A spouse or partner is the person legally married to or living in a committed relationship with the insured plan member or policyholder. In insurance terms, a spouse includes both legally married and common-law partners who meet the eligibility requirements defined by the insurer. Common-law partners are generally recognized after living together continuously for a specific period, often 12 months or longer, in a relationship similar to marriage.

Coverage / Benefit

Coverage, sometimes referred to as a benefit, is the range of health or dental services, supplies, or treatments that your insurance plan agrees to pay for under its terms and conditions. Each benefit represents a category of care, such as prescription drugs, dental services, vision care, or paramedical treatments.

Plan Member

A plan member is an individual who is enrolled in and eligible to receive benefits under a group insurance plan. Typically, the plan member is an employee of a company or a member of an organization that sponsors the group policy. The plan member is covered for the benefits outlined in the plan - such as health, dental, life, and disability insurance - and may also extend coverage to eligible dependents, including a spouse or children.

Effective Date

The effective date is the day your insurance coverage officially begins.

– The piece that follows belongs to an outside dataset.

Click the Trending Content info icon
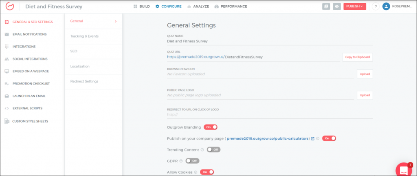Screen dimensions: 417x176 pyautogui.click(x=202, y=150)
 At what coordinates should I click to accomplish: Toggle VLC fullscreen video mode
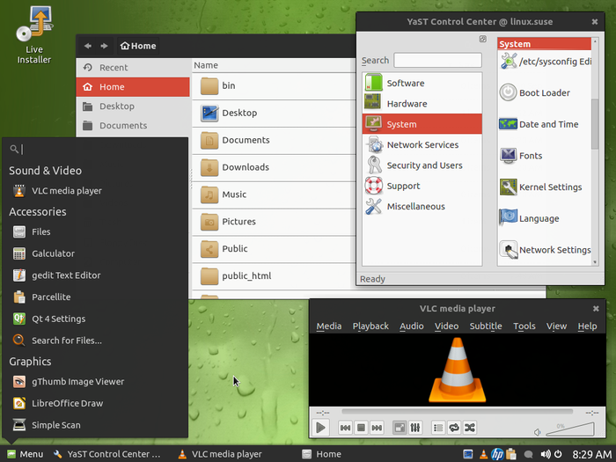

From this date forward, you are eligible to receive benefits for covered health, dental, life, or disability expenses under the terms of your policy. The effective date is established once your application has been approved, all requirements are met, and the first premium payment has been received, unless otherwise specified in the policy.

Insured Person

An insured person is the individual covered under an insurance policy who is entitled to receive benefits for eligible claims. In a personal policy, the insured person is typically the policyholder who owns the coverage. In a group insurance plan, the insured person is the employee or member enrolled in the plan, and their eligible dependents may also be covered under the same contract.